Quegli anni erano un incubo per l’isola. Pochi giorni dopo il sequestro di Vanna, l’Anonima Sequestri colpì di nuovo, portando via Ferruccio Checchi. Ma il caso di Vanna Licheri restò diverso, anomalo. Non si trattava di una famiglia ricca. Non c’era un patrimonio da difendere, né grandi somme su cui i banditi potessero contare. Il marito di Vanna era un ex dipendente dell’Ersat, in pensione. La loro era una famiglia normale, forse un po’ più agiata della media, ma niente che giustificasse un sequestro.
Eppure, proprio Vanna non tornò più a casa. Al contrario di altri prigionieri, rilasciati dopo il pagamento di riscatti o grazie all’intervento delle forze dell’ordine, lei trovò la morte durante la prigionia. Una tragedia che colpì l’intera comunità, lasciando molti interrogativi senza risposta.

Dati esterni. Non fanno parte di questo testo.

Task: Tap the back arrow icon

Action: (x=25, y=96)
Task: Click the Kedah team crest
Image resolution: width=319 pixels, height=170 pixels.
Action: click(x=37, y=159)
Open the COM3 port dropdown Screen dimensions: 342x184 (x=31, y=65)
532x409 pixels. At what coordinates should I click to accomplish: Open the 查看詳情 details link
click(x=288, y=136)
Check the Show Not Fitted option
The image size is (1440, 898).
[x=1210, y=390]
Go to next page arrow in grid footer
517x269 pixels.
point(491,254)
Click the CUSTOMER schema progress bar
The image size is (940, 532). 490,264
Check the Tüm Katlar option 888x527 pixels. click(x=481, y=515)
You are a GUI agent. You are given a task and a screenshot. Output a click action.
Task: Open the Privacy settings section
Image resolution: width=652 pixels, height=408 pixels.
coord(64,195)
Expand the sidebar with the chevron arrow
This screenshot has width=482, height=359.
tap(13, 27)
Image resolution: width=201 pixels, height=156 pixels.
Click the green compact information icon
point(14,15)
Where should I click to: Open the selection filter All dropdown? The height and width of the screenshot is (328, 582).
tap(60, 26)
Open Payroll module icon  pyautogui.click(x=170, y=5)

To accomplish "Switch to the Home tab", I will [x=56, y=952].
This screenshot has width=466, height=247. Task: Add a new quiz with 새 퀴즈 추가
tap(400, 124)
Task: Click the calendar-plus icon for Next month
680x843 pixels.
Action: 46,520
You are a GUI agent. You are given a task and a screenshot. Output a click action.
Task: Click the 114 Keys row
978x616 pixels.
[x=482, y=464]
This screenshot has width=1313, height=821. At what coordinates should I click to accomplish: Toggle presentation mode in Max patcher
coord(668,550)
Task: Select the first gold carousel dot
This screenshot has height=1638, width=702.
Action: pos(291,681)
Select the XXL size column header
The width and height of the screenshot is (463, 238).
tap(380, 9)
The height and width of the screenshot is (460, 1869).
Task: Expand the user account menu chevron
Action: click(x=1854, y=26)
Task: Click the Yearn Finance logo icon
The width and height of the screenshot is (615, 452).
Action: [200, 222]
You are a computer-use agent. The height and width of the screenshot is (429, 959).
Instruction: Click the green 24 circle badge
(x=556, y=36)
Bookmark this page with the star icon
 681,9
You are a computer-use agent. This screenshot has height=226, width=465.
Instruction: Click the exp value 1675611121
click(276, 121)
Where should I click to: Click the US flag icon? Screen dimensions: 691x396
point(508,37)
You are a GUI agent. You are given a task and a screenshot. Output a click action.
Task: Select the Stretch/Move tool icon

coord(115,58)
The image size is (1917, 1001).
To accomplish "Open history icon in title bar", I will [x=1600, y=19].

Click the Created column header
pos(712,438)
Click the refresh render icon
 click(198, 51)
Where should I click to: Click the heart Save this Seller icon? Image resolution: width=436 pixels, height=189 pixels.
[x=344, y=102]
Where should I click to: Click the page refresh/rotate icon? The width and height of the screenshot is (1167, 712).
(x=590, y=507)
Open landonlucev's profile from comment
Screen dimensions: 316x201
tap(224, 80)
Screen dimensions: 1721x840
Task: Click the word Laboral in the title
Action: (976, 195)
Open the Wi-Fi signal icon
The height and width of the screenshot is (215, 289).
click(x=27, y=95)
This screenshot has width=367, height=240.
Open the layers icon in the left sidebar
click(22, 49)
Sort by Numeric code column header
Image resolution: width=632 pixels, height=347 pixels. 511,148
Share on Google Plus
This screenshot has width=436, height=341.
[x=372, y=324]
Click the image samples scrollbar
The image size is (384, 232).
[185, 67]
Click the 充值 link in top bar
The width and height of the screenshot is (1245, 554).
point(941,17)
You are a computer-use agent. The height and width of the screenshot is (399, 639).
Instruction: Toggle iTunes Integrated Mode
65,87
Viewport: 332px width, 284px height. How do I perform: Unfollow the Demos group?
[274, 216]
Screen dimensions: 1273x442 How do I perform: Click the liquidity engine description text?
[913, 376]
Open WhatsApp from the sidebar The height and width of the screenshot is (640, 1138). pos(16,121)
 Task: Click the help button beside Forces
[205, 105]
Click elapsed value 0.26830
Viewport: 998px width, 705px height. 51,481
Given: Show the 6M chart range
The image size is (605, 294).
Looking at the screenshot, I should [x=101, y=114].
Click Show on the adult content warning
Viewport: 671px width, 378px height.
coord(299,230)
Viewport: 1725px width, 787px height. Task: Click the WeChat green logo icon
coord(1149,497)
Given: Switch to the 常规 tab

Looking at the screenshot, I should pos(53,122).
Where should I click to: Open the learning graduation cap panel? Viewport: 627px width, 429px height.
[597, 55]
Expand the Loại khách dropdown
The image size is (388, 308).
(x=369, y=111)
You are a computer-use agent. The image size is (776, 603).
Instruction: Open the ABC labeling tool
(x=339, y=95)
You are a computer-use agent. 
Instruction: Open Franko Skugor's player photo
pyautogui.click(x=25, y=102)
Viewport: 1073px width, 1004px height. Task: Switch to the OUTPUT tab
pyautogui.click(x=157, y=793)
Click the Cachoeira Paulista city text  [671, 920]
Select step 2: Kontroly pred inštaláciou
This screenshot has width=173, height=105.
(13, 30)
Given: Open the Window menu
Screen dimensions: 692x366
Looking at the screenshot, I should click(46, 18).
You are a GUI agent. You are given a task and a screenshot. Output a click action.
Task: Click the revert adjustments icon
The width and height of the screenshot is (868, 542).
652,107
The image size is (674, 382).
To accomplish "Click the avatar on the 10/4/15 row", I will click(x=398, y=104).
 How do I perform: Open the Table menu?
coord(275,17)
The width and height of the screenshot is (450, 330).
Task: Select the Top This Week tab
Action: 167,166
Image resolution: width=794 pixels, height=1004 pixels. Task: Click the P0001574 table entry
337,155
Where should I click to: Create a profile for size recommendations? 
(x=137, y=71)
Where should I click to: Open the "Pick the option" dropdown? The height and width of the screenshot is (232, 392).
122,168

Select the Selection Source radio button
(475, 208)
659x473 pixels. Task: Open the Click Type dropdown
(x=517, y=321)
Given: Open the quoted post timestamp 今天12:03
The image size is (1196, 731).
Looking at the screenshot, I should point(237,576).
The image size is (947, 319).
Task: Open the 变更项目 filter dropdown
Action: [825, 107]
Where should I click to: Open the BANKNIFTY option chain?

Perché lei? Perché una famiglia senza grandi risorse fu colpita in quel modo?
Le indagini cercarono risposte, ma il sequestro di Vanna Licheri restò un caso emblematico di quel periodo oscuro. Un’epoca in cui la paura era quotidiana, in cui le famiglie vivevano con il terrore di vedere i propri cari portati via nella notte. Le campagne sarde, da luoghi di lavoro e speranza, si erano trasformate in prigioni nascoste, dove il destino delle vittime spesso veniva deciso nel silenzio.
La morte di Vanna rappresenta ancora oggi una ferita aperta. Una donna che si alzava all’alba per portare avanti la sua azienda, che non apparteneva a quel mondo di grandi ricchezze, eppure finì vittima di una spirale di violenza che non guardava in faccia a nessuno.
Il ricordo del suo sacrificio resta vivo. È il simbolo di un’epoca che l’isola ha cercato di lasciarsi alle spalle, ma che non può dimenticare. Perché Vanna Licheri non è solo una vittima: è la testimonianza di quanto il crimine organizzato possa colpire chiunque, anche chi crede di essere al sicuro nella quotidianità di una vita semplice.